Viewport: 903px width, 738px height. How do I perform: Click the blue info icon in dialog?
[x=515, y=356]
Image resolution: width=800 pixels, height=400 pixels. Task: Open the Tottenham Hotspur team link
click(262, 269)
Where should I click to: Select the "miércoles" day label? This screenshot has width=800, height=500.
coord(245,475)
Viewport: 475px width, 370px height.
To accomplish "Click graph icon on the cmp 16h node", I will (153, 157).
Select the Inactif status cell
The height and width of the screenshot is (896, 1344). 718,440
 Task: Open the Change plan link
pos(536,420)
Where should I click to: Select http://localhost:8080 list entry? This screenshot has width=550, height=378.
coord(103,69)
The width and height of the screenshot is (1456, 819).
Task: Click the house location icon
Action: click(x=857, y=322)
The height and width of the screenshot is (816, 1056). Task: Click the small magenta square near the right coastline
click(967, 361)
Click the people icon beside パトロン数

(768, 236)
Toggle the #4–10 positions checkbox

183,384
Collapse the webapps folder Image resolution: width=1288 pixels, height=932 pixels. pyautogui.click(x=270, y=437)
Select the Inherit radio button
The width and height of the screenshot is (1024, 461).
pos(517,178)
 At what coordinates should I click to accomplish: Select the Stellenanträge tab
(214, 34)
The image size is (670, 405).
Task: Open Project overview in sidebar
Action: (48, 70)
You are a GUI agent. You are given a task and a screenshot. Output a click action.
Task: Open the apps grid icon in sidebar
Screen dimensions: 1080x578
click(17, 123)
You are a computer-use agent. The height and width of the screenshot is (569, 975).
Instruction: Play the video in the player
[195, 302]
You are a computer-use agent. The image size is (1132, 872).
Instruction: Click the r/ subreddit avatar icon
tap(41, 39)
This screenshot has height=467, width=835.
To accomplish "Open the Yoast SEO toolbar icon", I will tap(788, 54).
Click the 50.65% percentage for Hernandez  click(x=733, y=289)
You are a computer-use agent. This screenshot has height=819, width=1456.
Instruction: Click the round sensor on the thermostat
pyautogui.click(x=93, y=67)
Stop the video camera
———
**Required work**
All of the data above must be set down again exactly.

**Response to the exercise**
Viewport: 903px width, 738px height. How do I perform: Click the blue info icon in dialog?
[x=515, y=356]
Image resolution: width=800 pixels, height=400 pixels. Task: Open the Tottenham Hotspur team link
click(262, 269)
Where should I click to: Select the "miércoles" day label? This screenshot has width=800, height=500.
coord(245,475)
Viewport: 475px width, 370px height.
To accomplish "Click graph icon on the cmp 16h node", I will (153, 157).
Select the Inactif status cell
The height and width of the screenshot is (896, 1344). 718,440
 Task: Open the Change plan link
pos(536,420)
Where should I click to: Select http://localhost:8080 list entry? This screenshot has width=550, height=378.
coord(103,69)
The width and height of the screenshot is (1456, 819).
Task: Click the house location icon
Action: click(x=857, y=322)
The height and width of the screenshot is (816, 1056). Task: Click the small magenta square near the right coastline
click(967, 361)
Click the people icon beside パトロン数

(768, 236)
Toggle the #4–10 positions checkbox

183,384
Collapse the webapps folder Image resolution: width=1288 pixels, height=932 pixels. pyautogui.click(x=270, y=437)
Select the Inherit radio button
The width and height of the screenshot is (1024, 461).
pos(517,178)
 At what coordinates should I click to accomplish: Select the Stellenanträge tab
(214, 34)
The image size is (670, 405).
Task: Open Project overview in sidebar
Action: (48, 70)
You are a GUI agent. You are given a task and a screenshot. Output a click action.
Task: Open the apps grid icon in sidebar
Screen dimensions: 1080x578
click(17, 123)
You are a computer-use agent. The height and width of the screenshot is (569, 975).
Instruction: Play the video in the player
[195, 302]
You are a computer-use agent. The image size is (1132, 872).
Instruction: Click the r/ subreddit avatar icon
tap(41, 39)
This screenshot has height=467, width=835.
To accomplish "Open the Yoast SEO toolbar icon", I will tap(788, 54).
Click the 50.65% percentage for Hernandez  click(x=733, y=289)
You are a computer-use agent. This screenshot has height=819, width=1456.
Instruction: Click the round sensor on the thermostat
pyautogui.click(x=93, y=67)
Stop the video camera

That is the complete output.